- _TASK GOAL_
Every entry must be reproduced word for word.

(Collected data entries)
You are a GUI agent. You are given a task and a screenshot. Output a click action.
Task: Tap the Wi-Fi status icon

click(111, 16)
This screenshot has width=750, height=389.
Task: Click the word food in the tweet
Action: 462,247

- _REPLY TO THE EXERCISE_
You are a GUI agent. You are given a task and a screenshot. Output a click action.
Task: Tap the Wi-Fi status icon

click(111, 16)
This screenshot has width=750, height=389.
Task: Click the word food in the tweet
Action: 462,247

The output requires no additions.